### EXTRACTED ENTRIES
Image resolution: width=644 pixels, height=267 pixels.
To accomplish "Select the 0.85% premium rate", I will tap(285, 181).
--
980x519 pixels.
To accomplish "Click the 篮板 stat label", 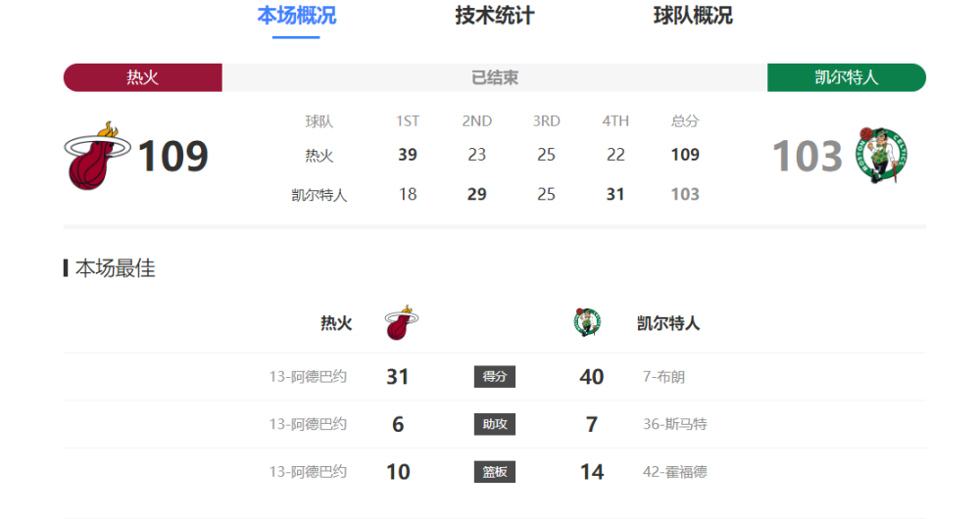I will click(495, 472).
--
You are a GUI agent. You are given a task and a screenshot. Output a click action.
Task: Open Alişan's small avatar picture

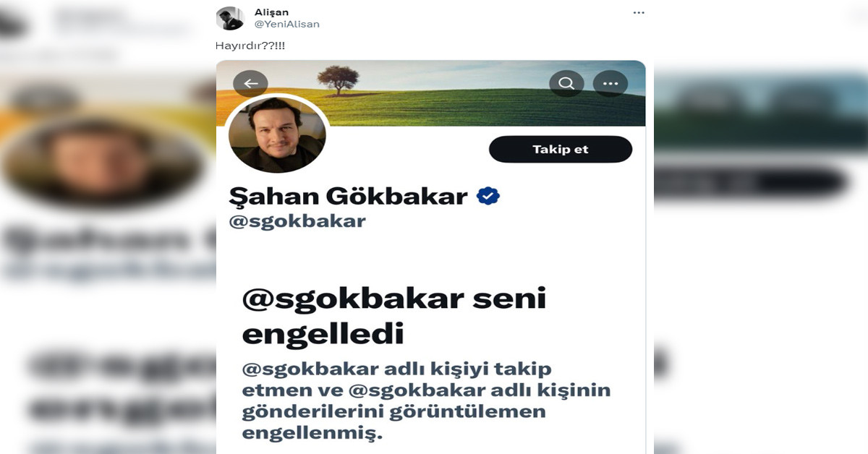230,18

### ASSIGNED TASK
Whenever a line of the listing above holds the word "pixels", copy that line.

### RESULT OF THIS TASK
Image resolution: width=644 pixels, height=267 pixels.
980x519 pixels.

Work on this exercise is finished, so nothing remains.